I point an accusing finger at him. “Says the guy who hates dessert. The main genre of food.”

Levi runs a hand through his hair, the laughter tapering off. “Maybe you’ll like the new version better.”

I sincerely doubt that, but I nod to humor him, moving on to the next painting in the series. This is somewhat brighter than the others, the shapes a little sharper. Less like a cityscape and more like the woods. It reminds me of our woods. The paths we ran around and the stories Levi wove into them.

He’s gone quiet, and I wonder if he’s thinking it, too.
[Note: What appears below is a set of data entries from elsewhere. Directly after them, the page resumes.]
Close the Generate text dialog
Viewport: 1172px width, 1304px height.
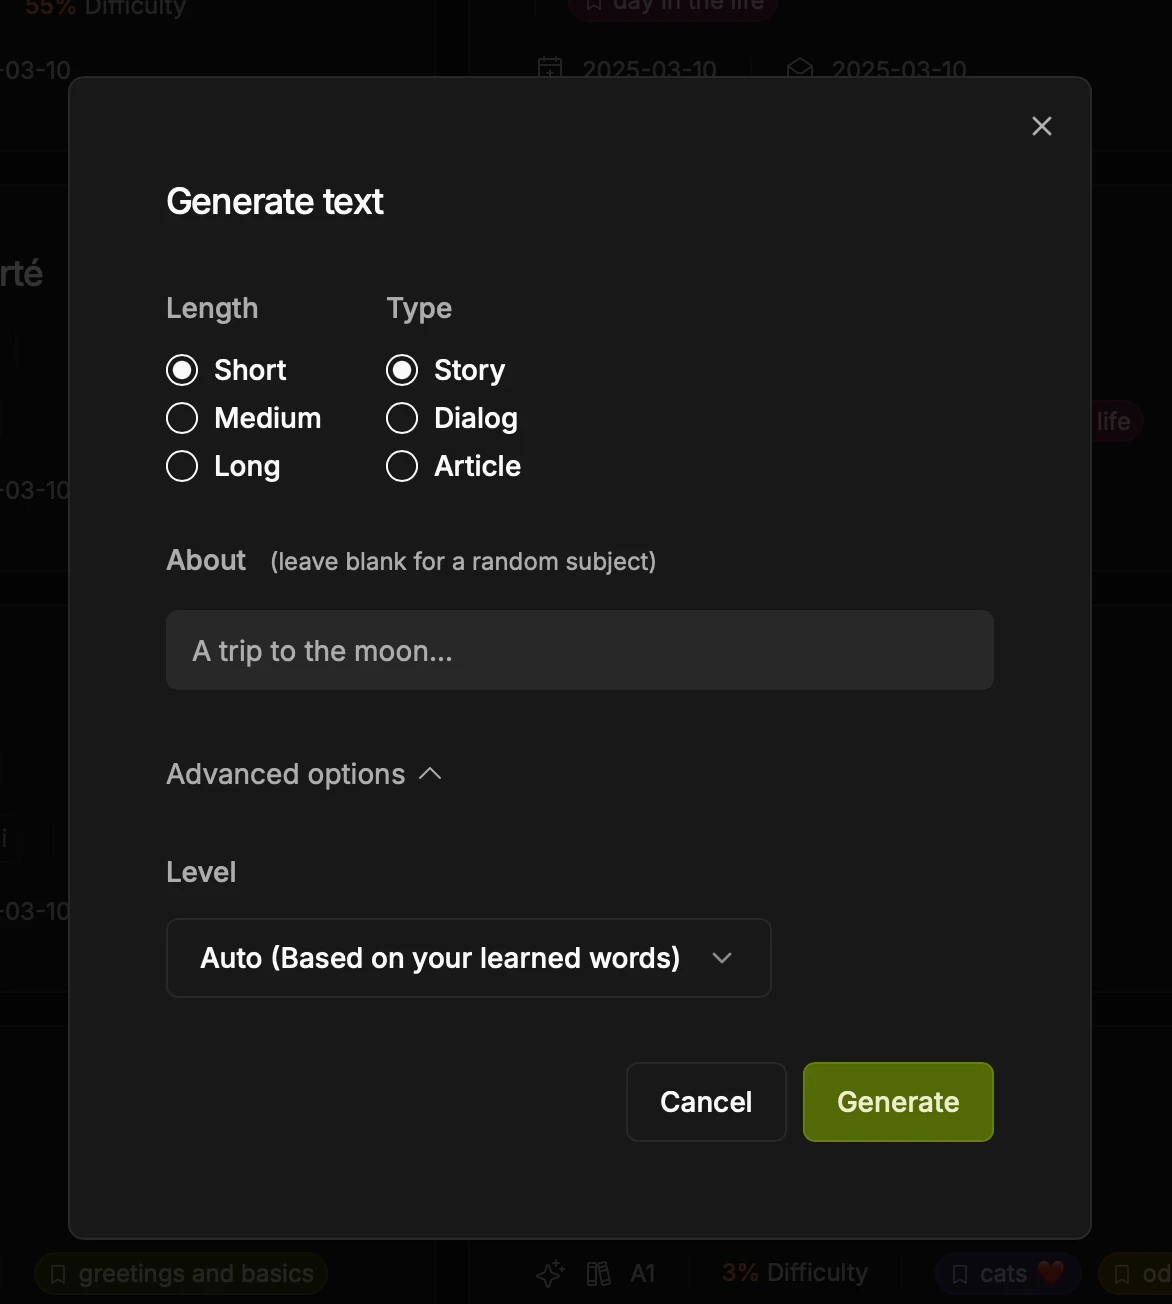pos(1041,126)
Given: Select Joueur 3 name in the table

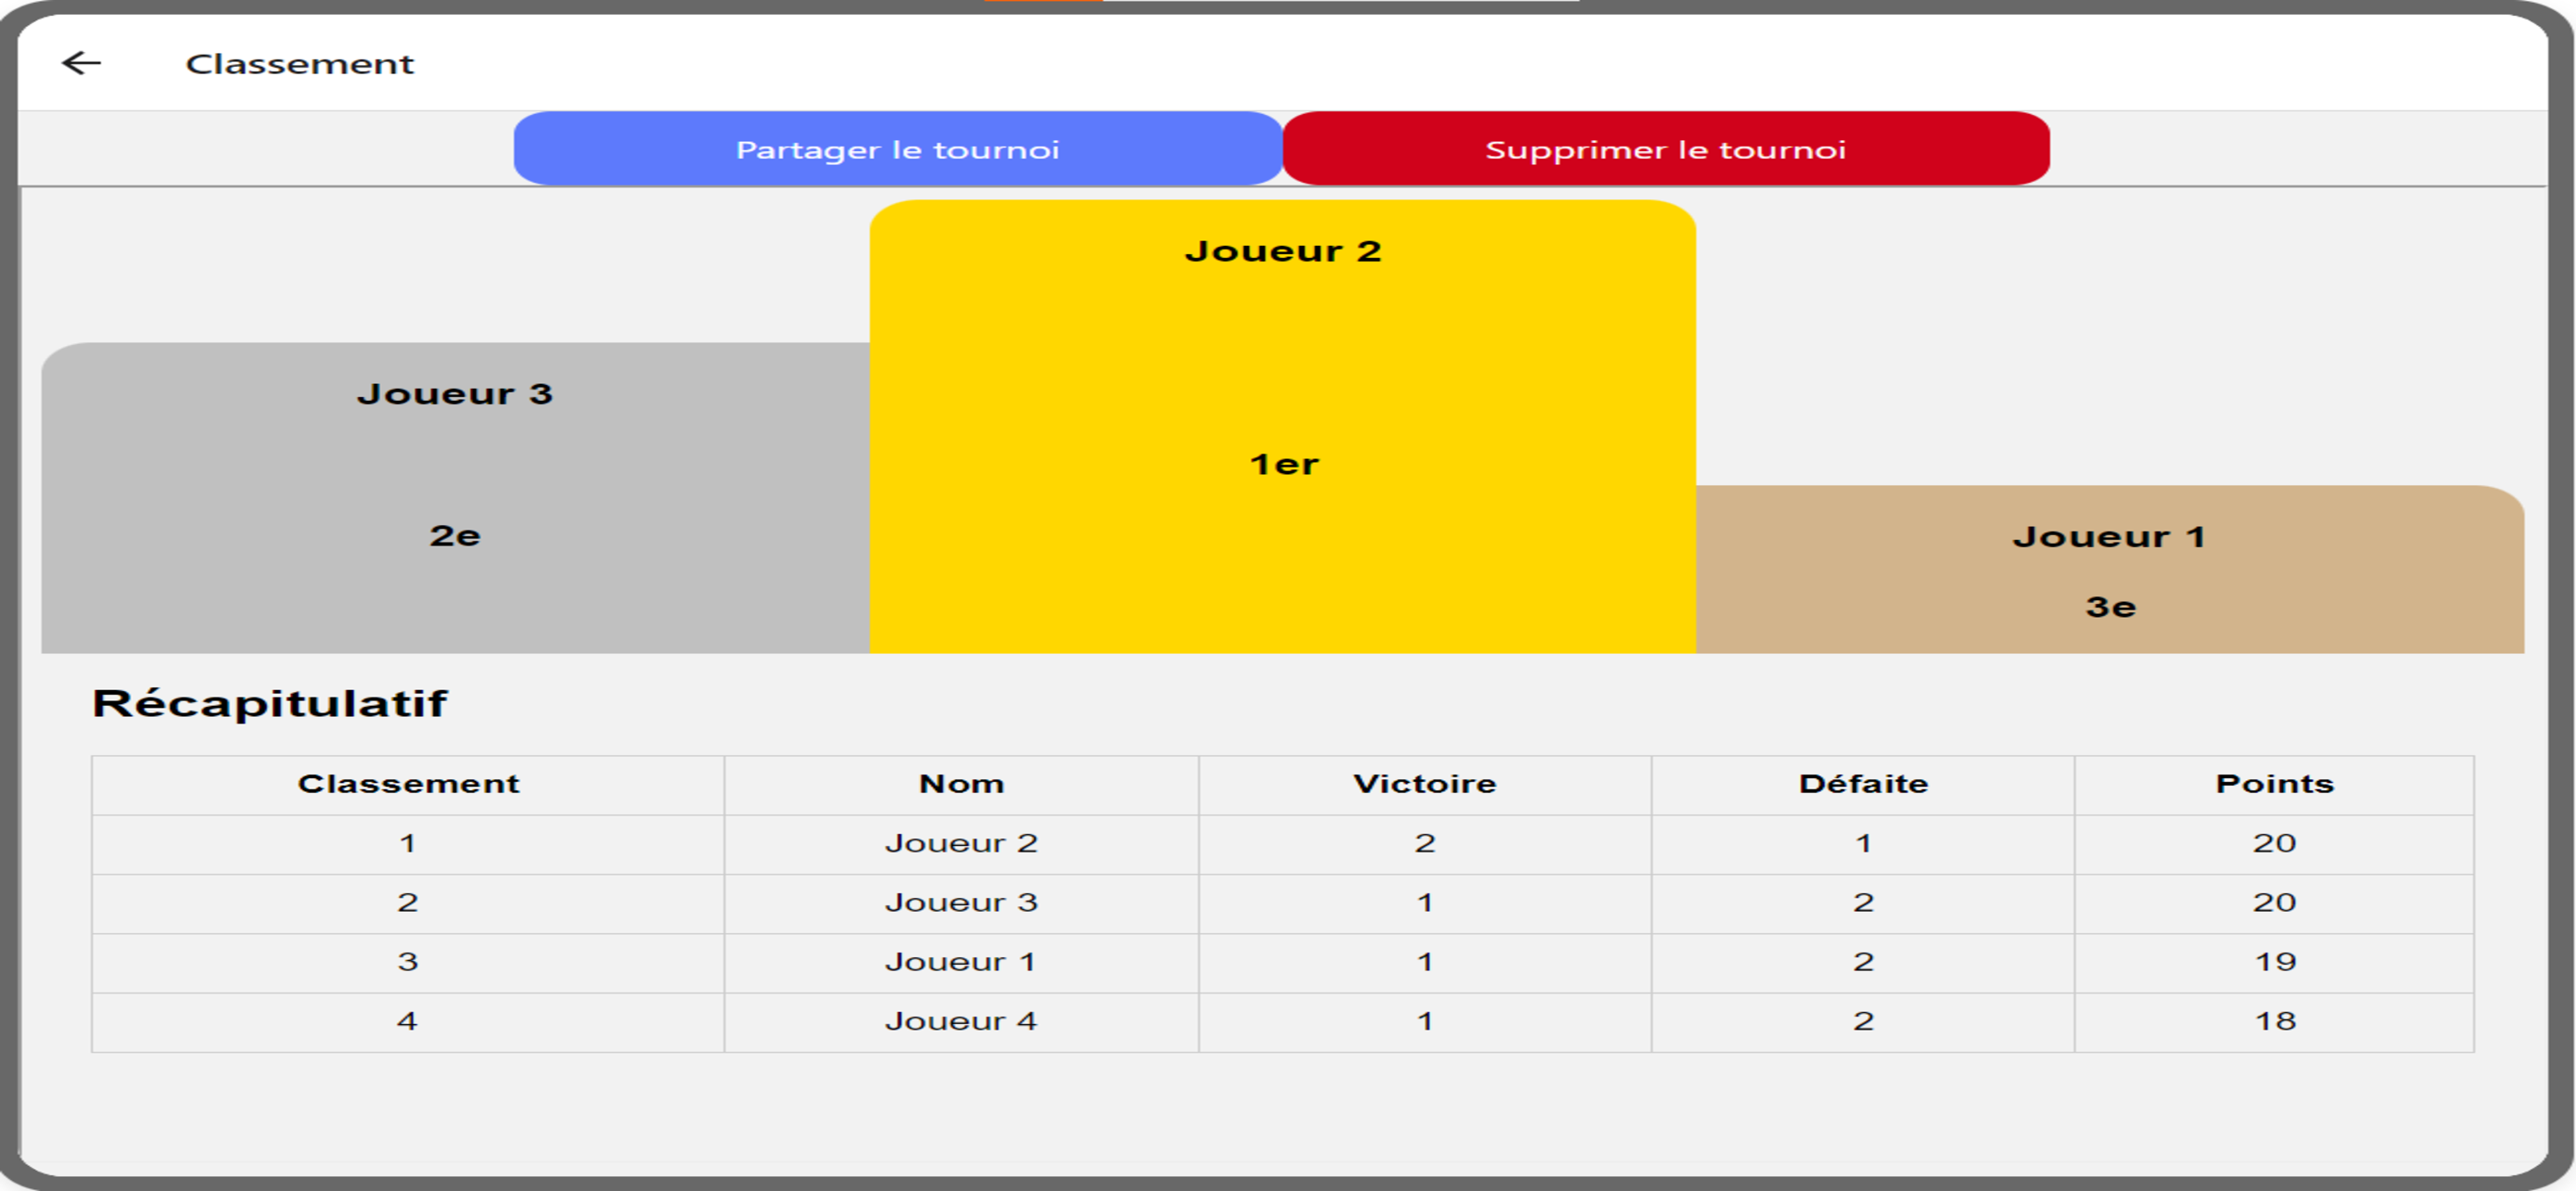Looking at the screenshot, I should tap(961, 903).
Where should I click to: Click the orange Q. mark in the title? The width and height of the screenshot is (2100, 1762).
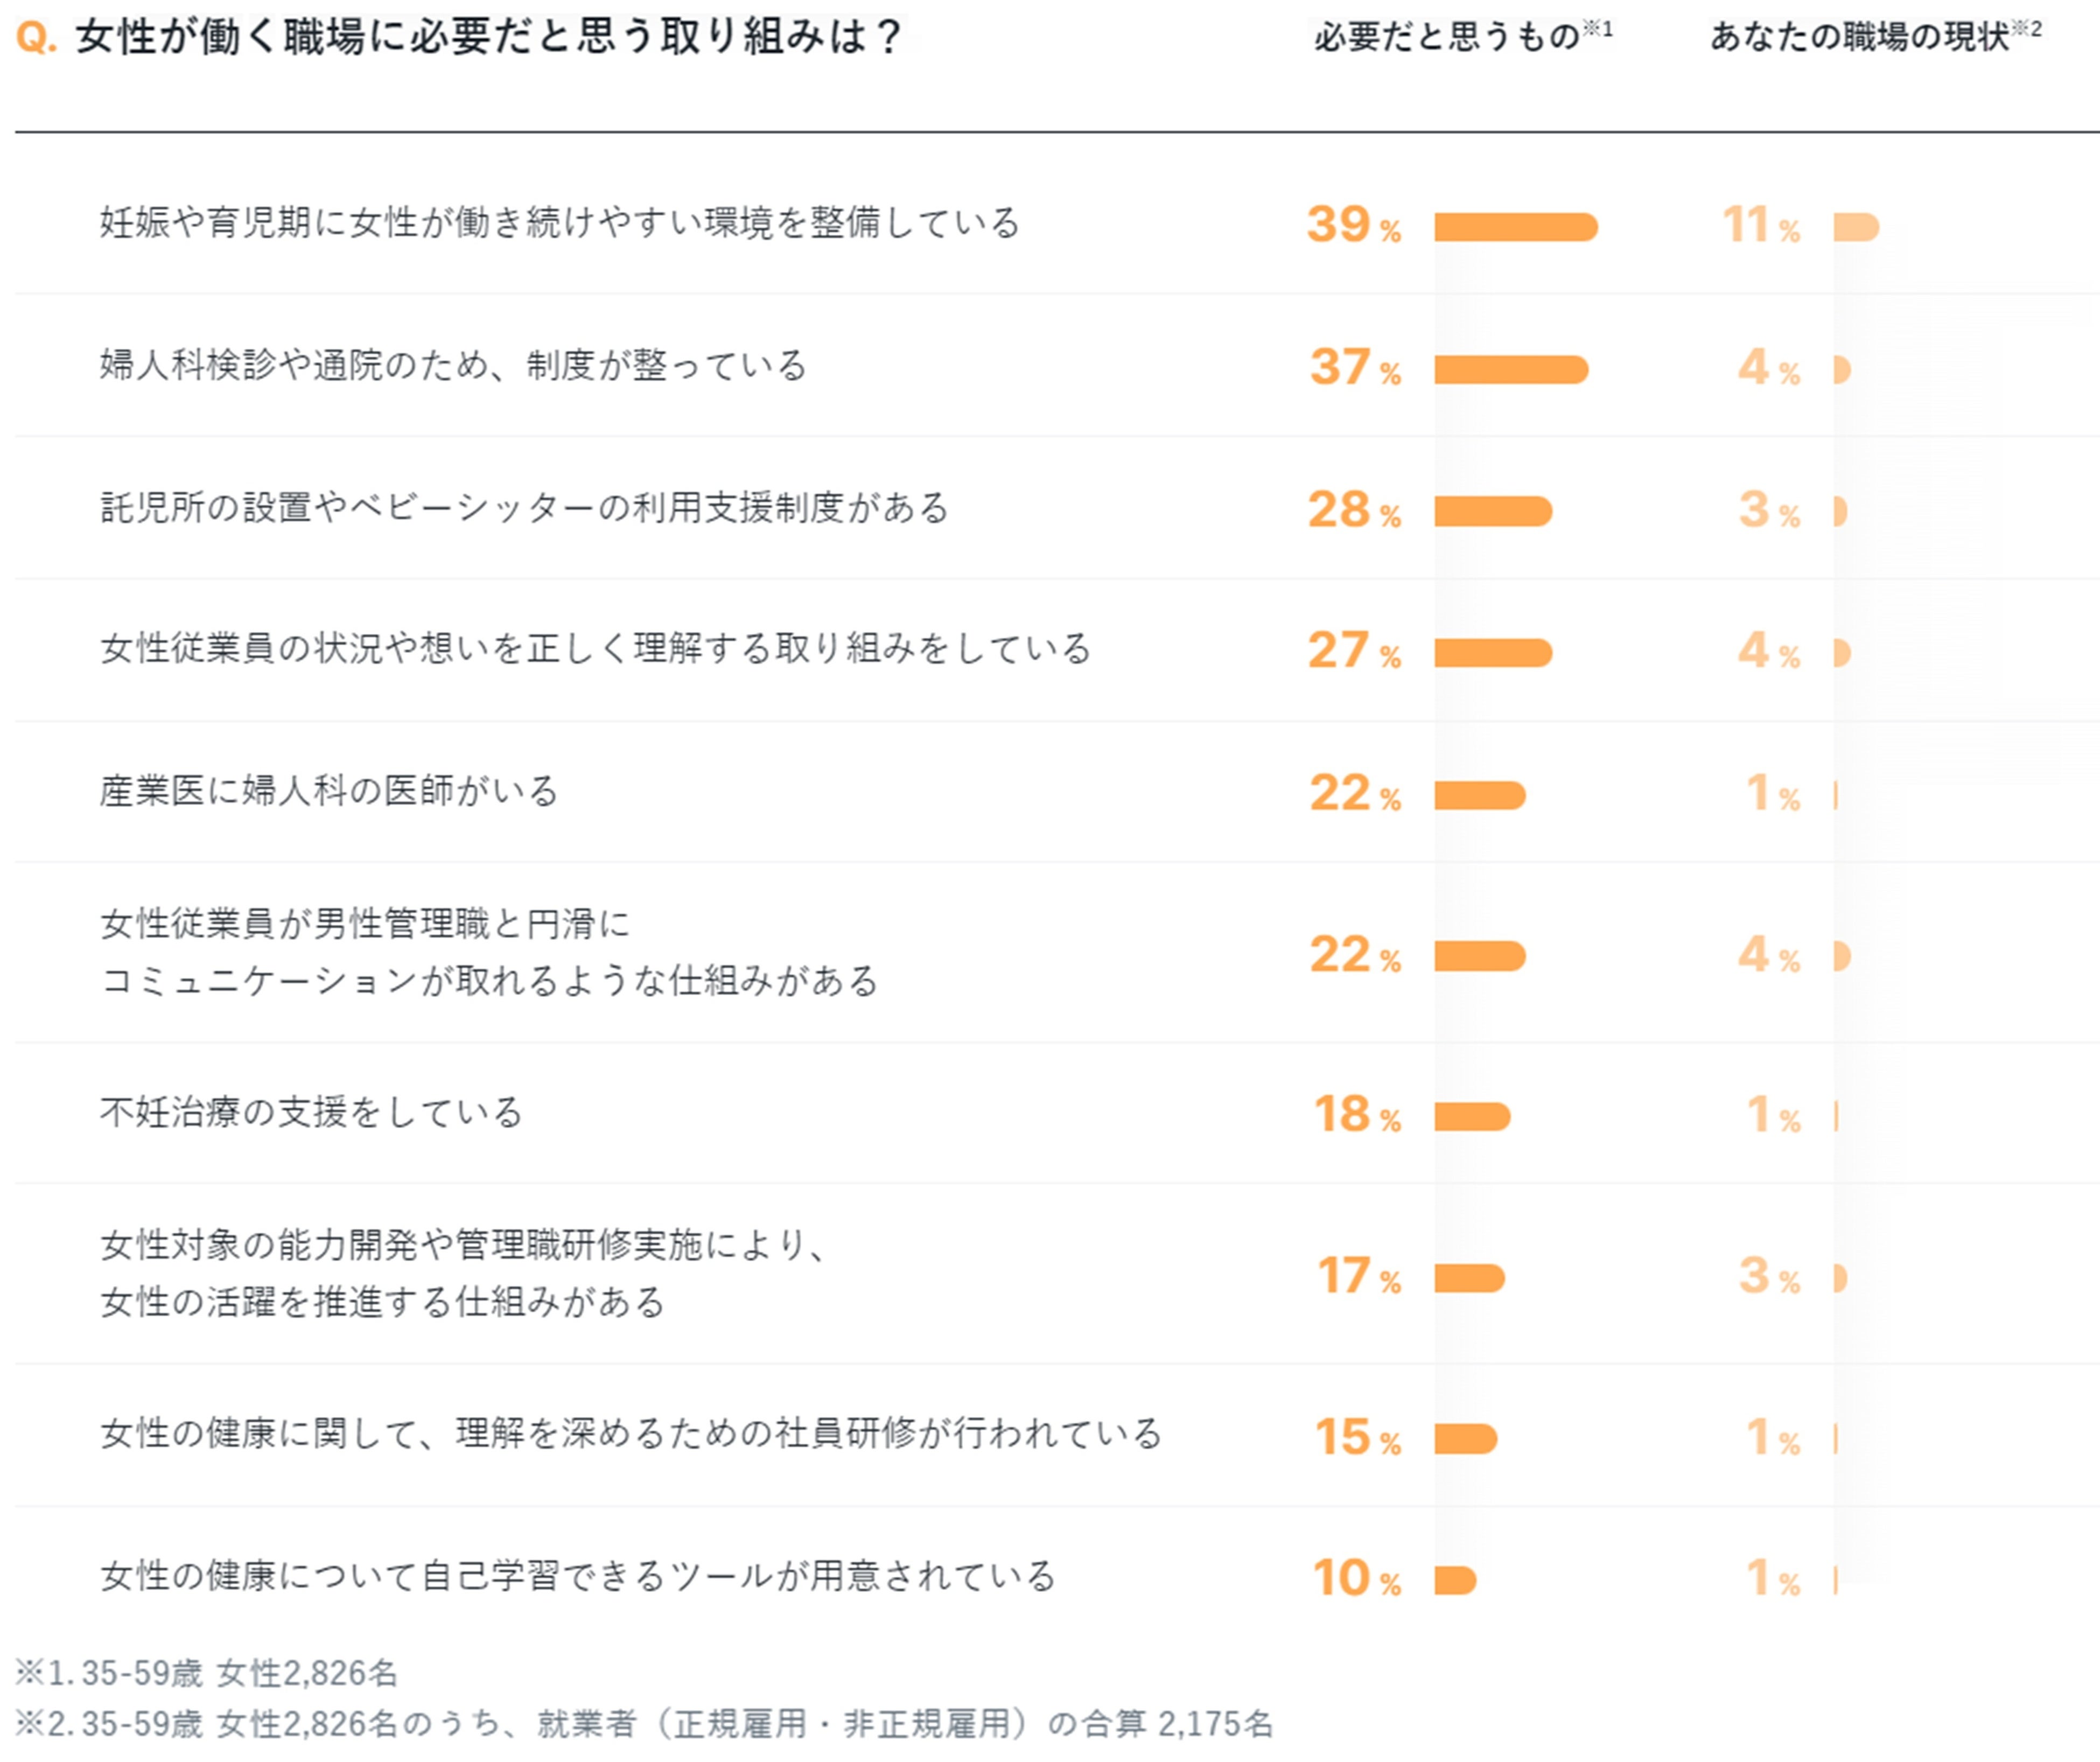(x=36, y=38)
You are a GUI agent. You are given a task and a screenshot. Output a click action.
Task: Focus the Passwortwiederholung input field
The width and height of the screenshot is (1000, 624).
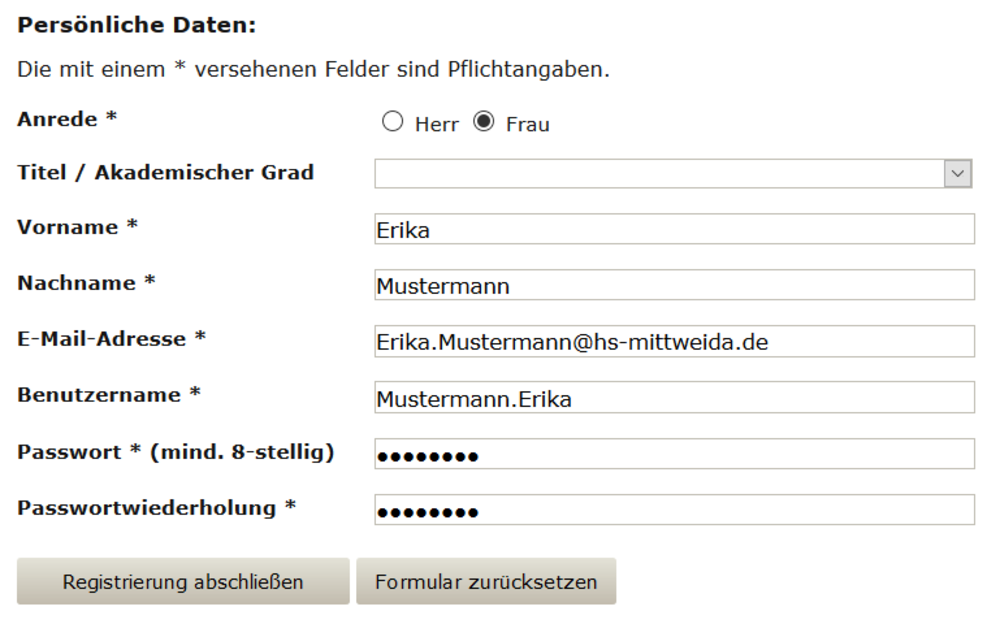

I wonder if he’s been thinking it this entire time as we made up little stories about all these paintings, a small echo of the stories we used to spin back then.

“Okay, all my pestering aside—why did you quit on The Sky Seekers?” I ask. “I thought you and Annie had this whole plan when you went to school, all dead set on becoming literary giants. Then you ditch your fantasy novel for this super serious one, and then ditch writing altogether for a finance major?”

Levi shifts his weight between his feet, and that uncertain expression is back on his face, but there’s something else just under it. A faint hurt he can’t blink out of his eyes.

“I didn’t mean to ditch The Sky Seekers. I mean—at least not right off.” He glances out to the museum, which is mostly empty now that a field trip has cleared out. “I brought it into my first semester writing course. Nobody really knew what to do with it. Everyone came in with all these very—you know. Contemporary, adult pieces. And I basically got laughed out the door the first week.”

I feel my heart cinch at the thought. Levi isn’t necessarily shy, but he’s always been deeply private with sharing his writing, apart from with Annie and me. The idea of him finally working up the courage to share all the words he kept so close to his chest and getting laughed at for it makes me want to find all those kids ten years after the fact and knock their pretentious heads together.

“I mean, even Annie said…”

Levi stops himself, shaking his head almost imperceptibly. I know the feeling well. The strange weight of the things Annie said or did now that they only exist in our own memories, and she’s not around to explain or defend them.